Like everything, I weigh the pros and cons of where I’m at in my life versus what I want. My pendulum shifts– Move abroad or stay in the United States? Fight for an old career or get a new one? Gamble on myself to win or play it safe?
Sometimes, discomfort is necessary to propel you forward.
When life shuts you down in all directions, you begin to look at solutions you might never have thought to try.
A river’s flow doesn’t stop just because it hits a wall. On the contrary, it goes over it or around it, finding crevices and cracks to continue its journey. Maybe that’s the other definition of ” following your destiny”.
Stubbornly, I want it all- my dreams, simplicity, a career in entertainment, financial growth… and yes, a job that lets me travel. Each part of the pie completes me. Separately, each will leave me less than full.
I long to travel the freedom and ease of an open road, an impromptu itinerary and a place, where not having answers makes sense, amidst foreign stares. I yearn to be lost and nameless, but to be an adventurer, who gains strength in the ability to survive on foot in a huge world.
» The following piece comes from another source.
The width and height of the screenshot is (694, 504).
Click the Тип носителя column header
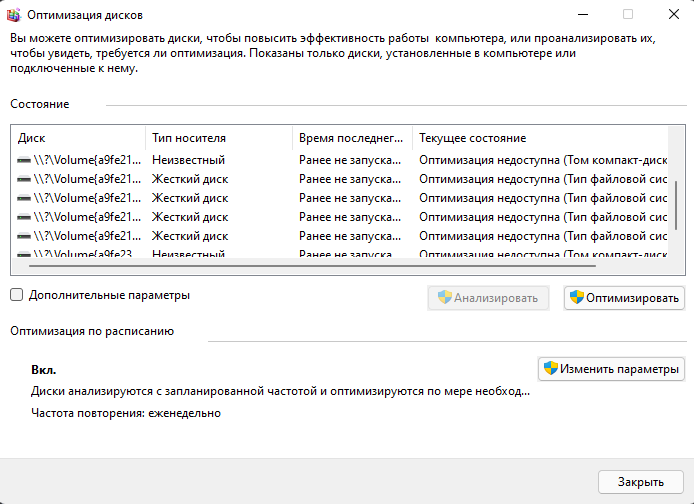point(218,137)
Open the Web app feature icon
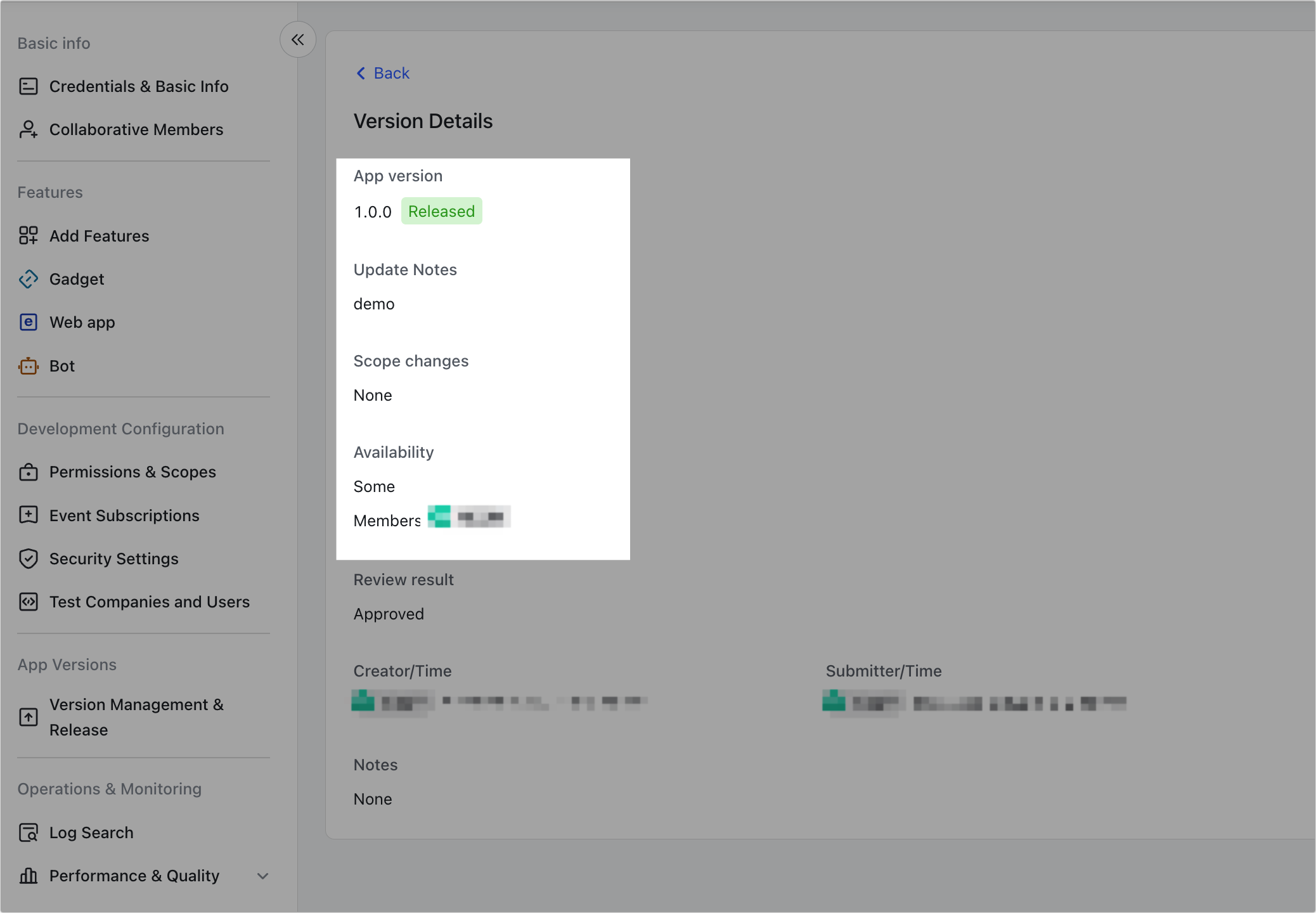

And yet, I also long for the warmth of chains, to climb high-rise dreams like a mountaineer, to make a name for myself and to experience the challenge of living in western society, where like a gladiator, I gnash and gnarl at things, to test how good I am at getting them … and yes, at 40.
| I love this struggle of life . At the same time, I hate it. |
And that has a silent ring of being my truth.
In my case, who I am is not an “Either / Or” decision. My challenge is to find a comfortable balance for doing all the things I love, while I experience travel and explore the mystery of life around me.
Yes, travel pushed me off course, when I defined my happiness as a single plane ticket to escape the boredom of my life. I wanted it to be a cure-all shell to live in, so I wouldn’t need to deal with choices of how I could make the rest of my life’s needs and passions work. Meanwhile, those passions allow me to see and feel travel in the variety of life forms around me, …in challenges, people I meet and places I visit in order to create a bridge over bi-polar dreams.
It occurs to me now, that I didn’t really fall off my life wagon. I’ve riding on it all along… a traveler of my own life.
I’m putting one step in front of the other, expecting the unexpected and going with the flow.
How about you? Are you longing for a bit of gypsy freedom, which makes your heart beat with the wind; while desiring an ornate bracelet of chains and wedding rings?